How effective is supplementation?

It doesn’t give a performance boost if not deficient, however requirements may be greater, as studies have shown that 30-40% losses ferritin over a harder training block, so the typical 13-18mg / day recommended is probably not enough. Some researchers think that training adaptations typically associated with endurance training may only be maximised in the presence of adequate iron stores.

Does diet matter?

Outside of the obvious limitations that a vegetarian or vegan diet present with (low available iron that requires supplementation) a lower CHO availability (depleted glycogen stores) may increase inflammatory markers like IL6 and hepcidin which can impact on absorption – this has been found transiently but may not be a problem over the long term in presence of higher muscle glycogen and a higher protein intake.
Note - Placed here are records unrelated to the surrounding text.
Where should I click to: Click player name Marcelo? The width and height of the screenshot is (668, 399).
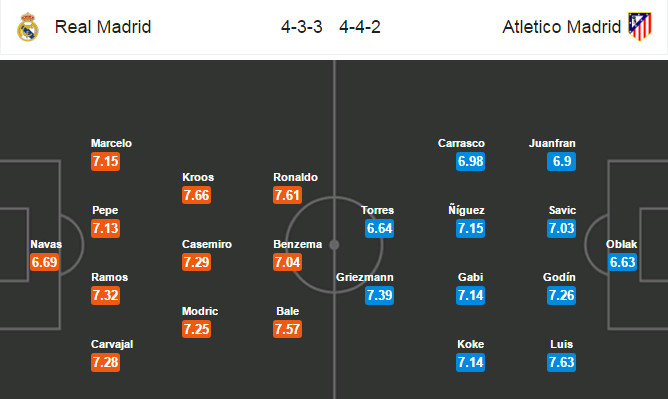pyautogui.click(x=111, y=143)
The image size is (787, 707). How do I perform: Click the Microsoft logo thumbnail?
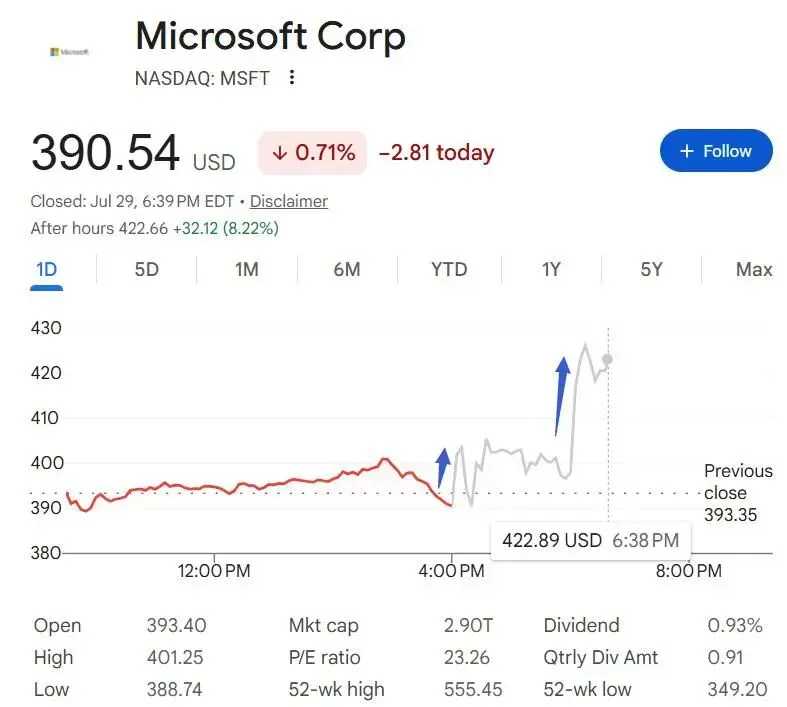point(69,52)
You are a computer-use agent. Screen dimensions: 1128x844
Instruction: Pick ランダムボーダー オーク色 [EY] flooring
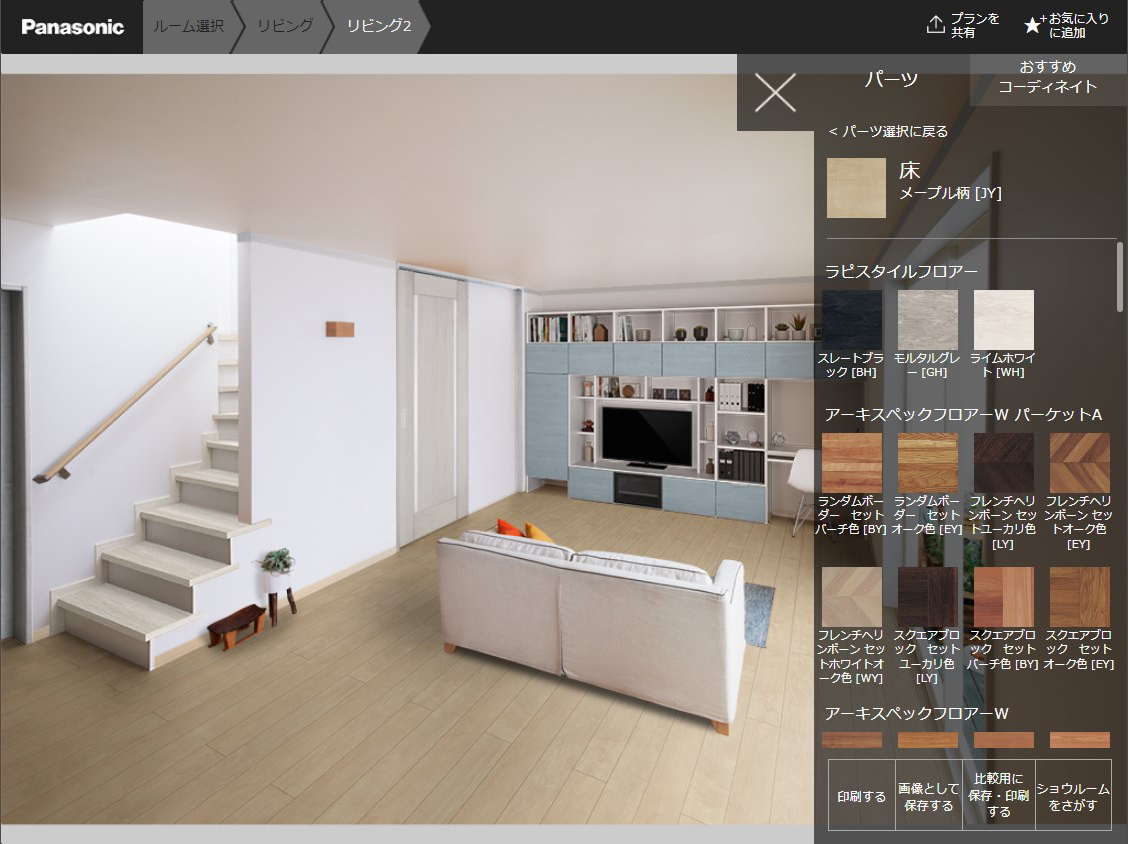(x=927, y=463)
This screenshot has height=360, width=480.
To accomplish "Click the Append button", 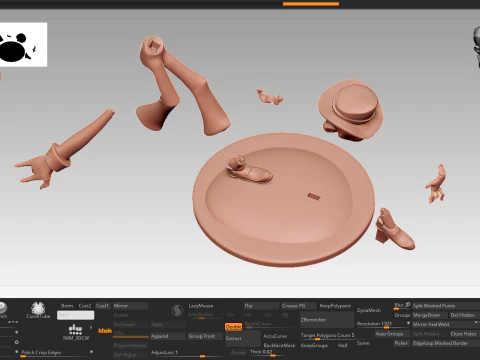I will pyautogui.click(x=168, y=336).
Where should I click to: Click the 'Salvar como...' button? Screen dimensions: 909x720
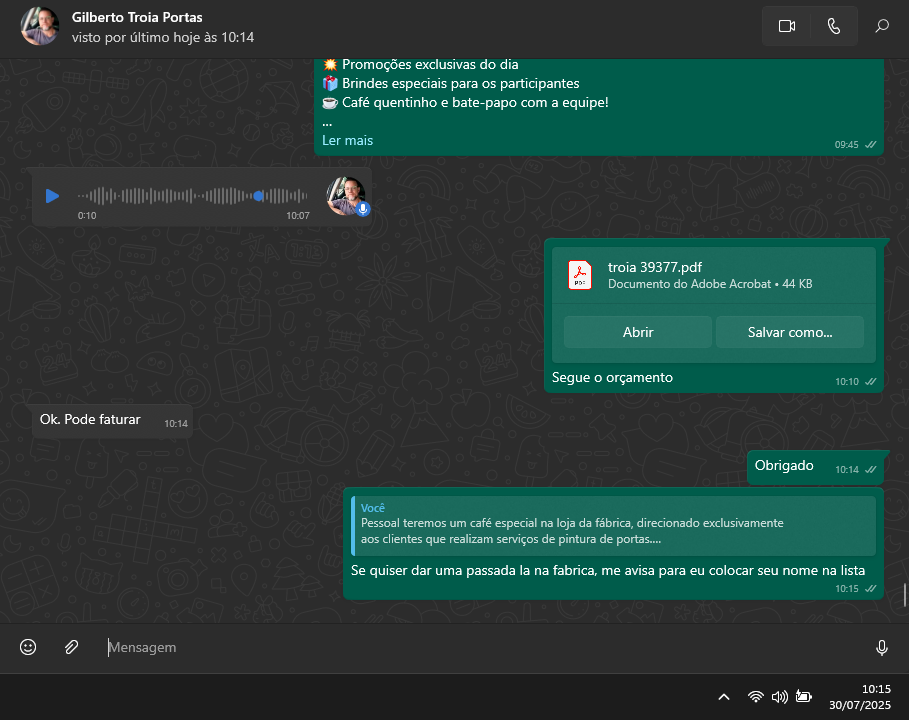click(789, 332)
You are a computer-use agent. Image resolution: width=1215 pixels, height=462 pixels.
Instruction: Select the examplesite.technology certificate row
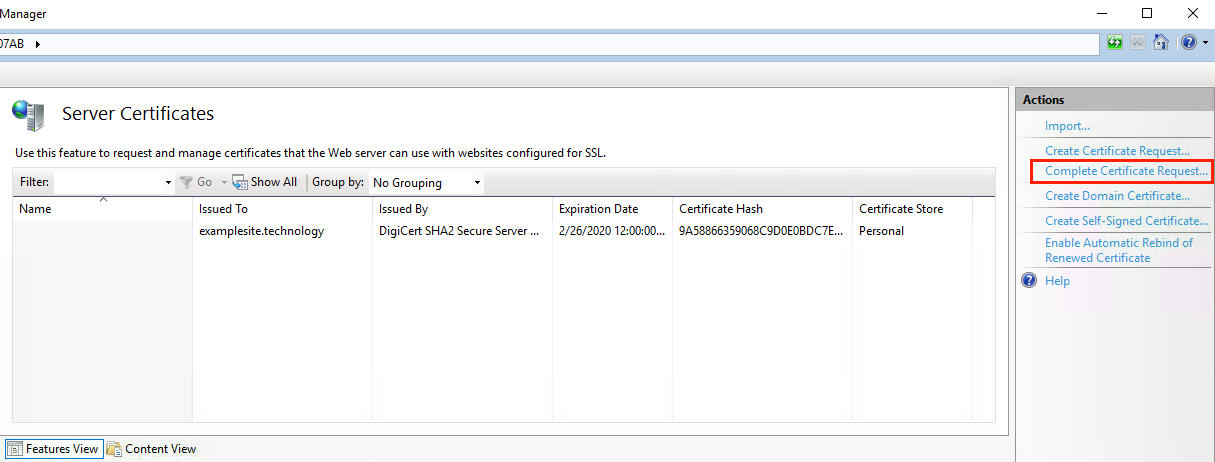261,231
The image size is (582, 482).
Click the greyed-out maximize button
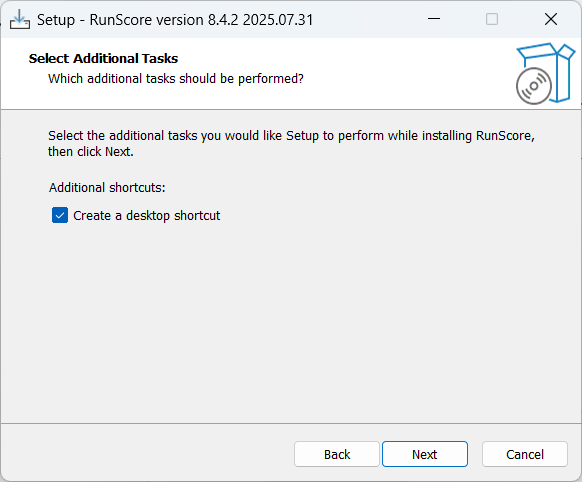(x=492, y=19)
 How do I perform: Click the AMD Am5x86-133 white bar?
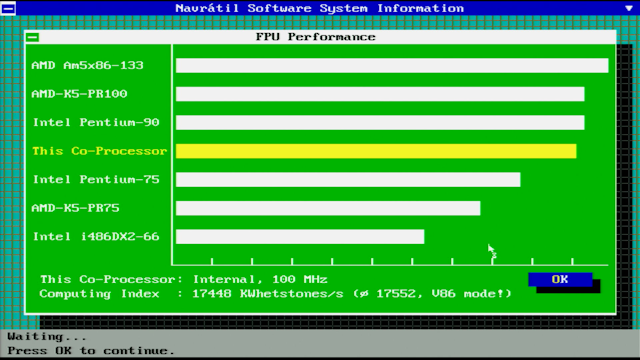(x=392, y=65)
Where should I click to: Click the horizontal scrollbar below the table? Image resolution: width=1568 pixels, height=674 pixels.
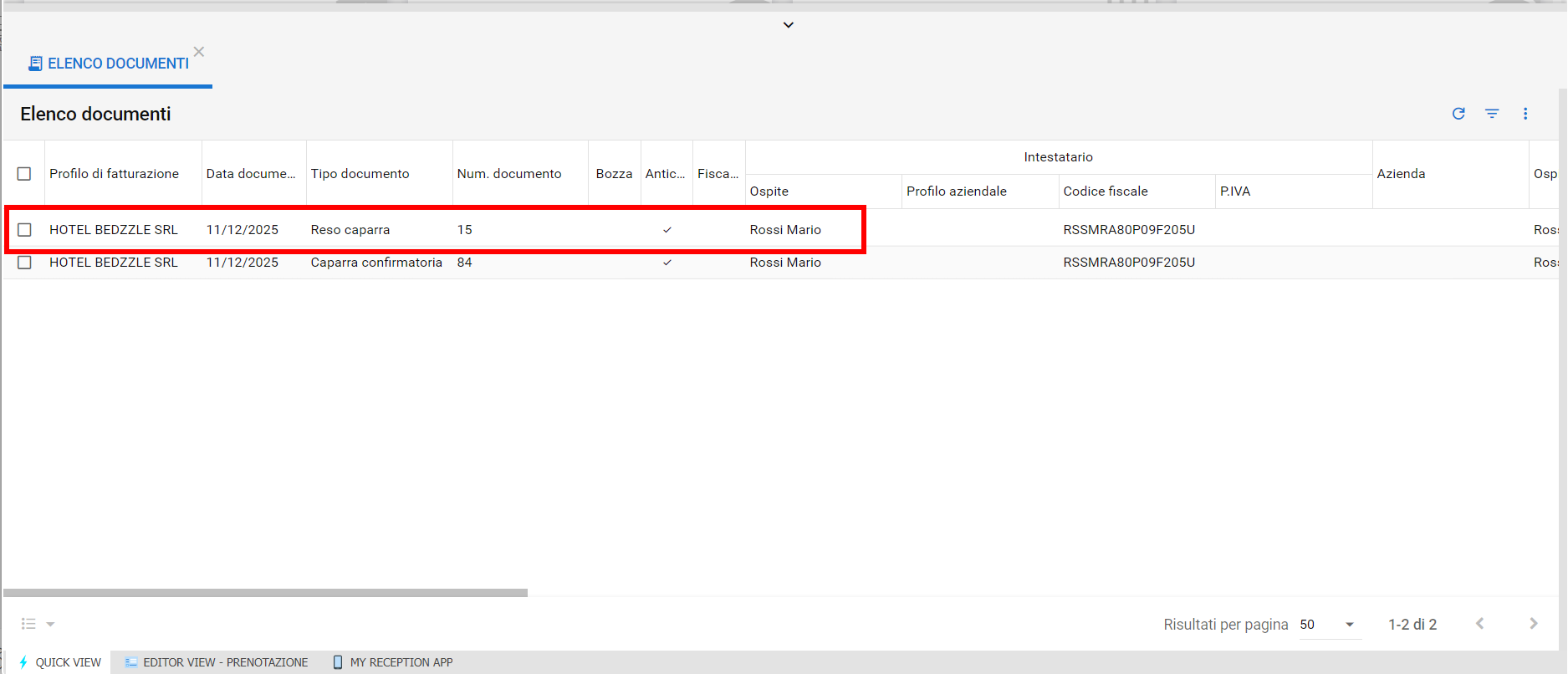(x=265, y=593)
More research is needed in the area of CHO availability and iron status.

How to ensure adequate iron status? 

Strategy: check at risk athletes every three months, getting bloods in a fasted, rested state with no hard workout in the 48 hours prior (and ideally no injury present). Also, monitor diet via an app to check overall intake through diet (red meat, organ meat and mussels are the best dietary sources, we are able to absorb 20% of available iron from these compared to 5% from vegetarian diets).

Take supplements – ones which are easy on the gut – the commonly prescribed ferrograd is not. Thorne iron biglycinate, Spa tone and Carbonyl iron are three which are better tolerated. Generally, the overall response to oral iron supplementation in athlete cohorts appears positive (40–80% increases to ferritin) when consumed over an 8- to 12-week time frame. In addition, alternate day supplementation may increase the efficacy of effect via an improvement in the absorption of iron from a given dose, which, over time, results in a greater cumulative response (Stofel et al. 2017). Such regimens, in combination with iron absorption enhancers such as vitamin C.

With this in mind, IV infusion may be a better option when levels are super low and a situation requires rapid improvement in iron stores, or when gut issues appear to render supplementation  ineffective.

Also it is worth considering is the concept of maximising iron stores through supplementation during periods of lower activity (e.g. of-season). Inevitably, as training load and iron demands increase during the competitive season, higher iron reserves may limit the negative influence that exercise training has on the bioavailability of iron.